440   De tout mon coeur,

DESPRÉAUX.

  Verse, Chapelle,

LULLI.

Verse tout plein.

LA FONTAINE.

Je ne dirai pas : non.

CHAPELLE.

À Molière !

TOUS excepté Molière.

À Molière !

MIGNARD.

Ah ! Si nous pouvions boire,

Ensemble, aussi longtemps que durera sa gloire !

MOLIÈRE.

Je ne vous ferai pas raison,

445   Mes amis ; car le lait est ma seule boisson.

Mais de vos voeux qu'il apprécie,

Mon coeur ému vous remercie.

Vous allez tout-à-fait me rendre la santé !

CHAPELLE.

S'il ne faut que de la gaîté,

450   L'amitié la plus tendre, un peu d'ivrognerie...

LULLI.

À me griser ce soir je suis bien résolu.

LA FONTAINE.

Quand on est entre amis, on peut boire sans craindre

On n'a rien à cacher ; le coeur est tout à nu ;

On peut penser tout haut, et se parler sans feindre.

MOLIÈRE.

455   Vivons toujours de la sorte entre nous,

Mes bons amis, et malheur aux jaloux

Que notre union peut surprendre !

Nous sommes faits pour nous entendre,

Pour nous estimer, nous chérir,

460   Pour jouir franchement des succès l'un de l'autre.

CHAPELLE.

Oui, vers un noble but ensemble on peut courir.

Si mon ouvrage est bon, doit-il gâter le vôtre ?

De la gloire d'autrui ce qu'on pourrait ôter,

À la sienne jamais on ne peut l'ajouter.

465   C'est vainement qu'on y travaille.

LULLI.

Sans doute ; chacun a sa taille ;

Il faut savoir s'en contenter.

LA FONTAINE.

C'est un pays fort grand que le Parnasse ;

Chacun y peut trouver sa place ;

470   Le tout est de la mériter.

DESPRÉAUX.

Ces poètes fameux nos maîtres, nos modèles,

Furent des amis vrais, fidèles ;

À Virgile, à Tibulle, Horace était lié ;

Si nous ne ressemblons à ces grands personnages

475   Par les talents, par les ouvrages,

Ressemblons leur par l'amitié.

MOLIÈRE.

Assuré de votre tendresse ,

Je dois vous demander des avis éclairés ;

Demain matin, vous entendrez,

480   Mes amis, ma nouvelle pièce,

Le Bourgeois-Gentilhomme, et vous la jugerez.

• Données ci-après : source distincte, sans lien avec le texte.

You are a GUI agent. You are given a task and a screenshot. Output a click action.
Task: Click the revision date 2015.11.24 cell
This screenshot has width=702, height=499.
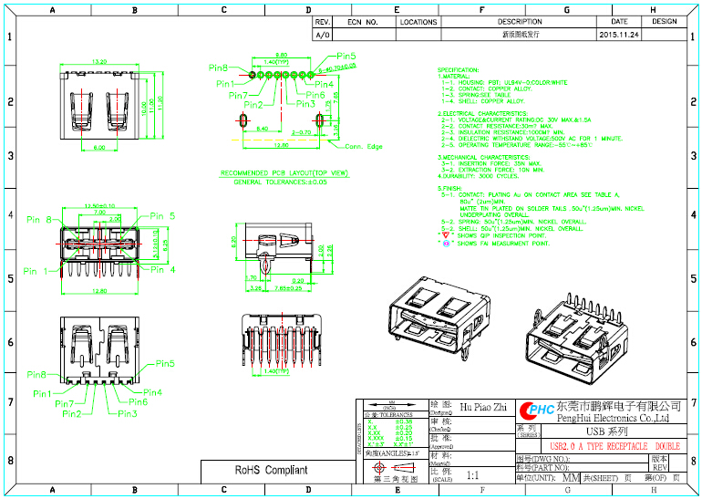pos(619,34)
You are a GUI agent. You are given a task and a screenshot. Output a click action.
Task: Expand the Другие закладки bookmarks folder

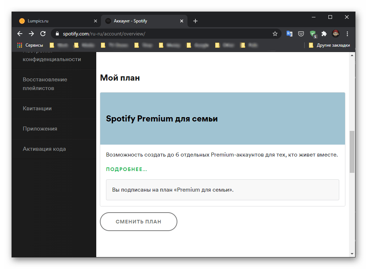(329, 45)
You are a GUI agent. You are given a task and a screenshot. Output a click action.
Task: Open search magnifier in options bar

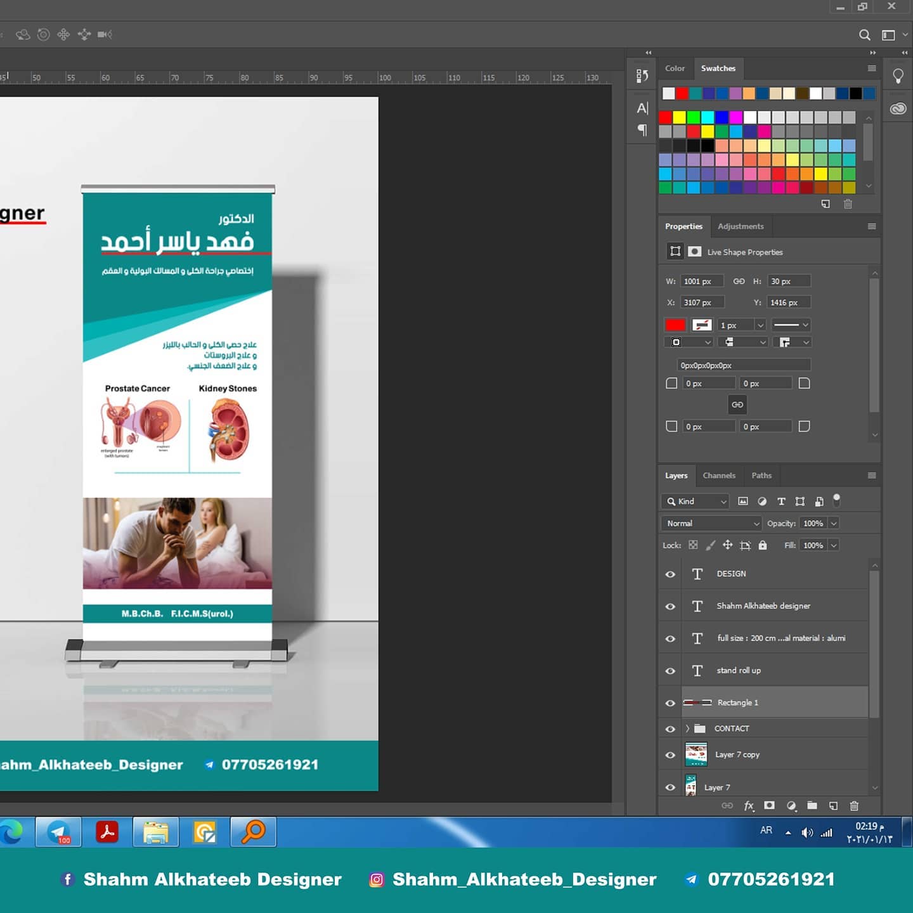(x=864, y=35)
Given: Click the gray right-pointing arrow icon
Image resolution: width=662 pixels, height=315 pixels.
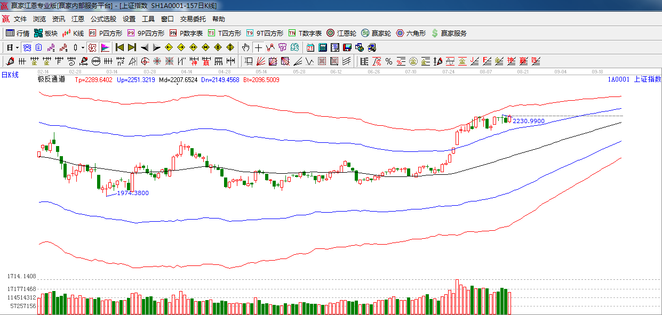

Mais sur-tout point de complaisance.

DESPRÉAUX.

Oh ! Ce n'est pas là mon défaut,

Tu le sais ; tu seras critiqué comme il faut.

485   On attend cet ouvrage avec impatience.

LA FONTAINE.

On parle aussi beaucoup du nouvel opéra

De notre ami Lulli.

LULLI.

Bientôt on le jouera.

Ah ! Per Dio ! c'est là, de la musique.

Vous l'entendrez ; c'est un chef-d'oeuvre unique,

490   Enfin c'est du Lulli ; c'est tout dire, cela.

Vous mourrez de plaisir d'entendre mon Armide.

CHAPELLE.

Et comment ? Tu l'as donc refaite depuis peu ?

On nous avait conté qu'un conseil trop rigide

T'avait persuadé de la jeter au feu ?

LULLI.

495   Au feu ? Mon bon ami ! J'aurais brûlé ma gloire !

Mais tu ne sais donc pas l'histoire ?

CHAPELLE.

Non. Qu'est-ce !

LULLI.

Hé ! Carino ! Je vais te la conter.

CHAPELLE.

Soit. Mais commence-là par boire,

Et nous boirons aussi, nous, pour mieux t'écouter.

LULLI.

500   Tu sais que par la maladie

J'ai manqué l'autre hiver de n'être plus en vie.

Il vint un homme noir, tout auprès de mon lit,

Me parler doucement; voici comme il me dit :

Mon bon ami, pensez qu'il est bien nécessaire

505   De faire voir à tous que vous êtes fâché.

De tout le mal que vous avez pu faire ;

Se mêler d'opéra, c'est un très grand péché ;

Le bon Dieu, voyez-vous ? s'en offense et s'en pique.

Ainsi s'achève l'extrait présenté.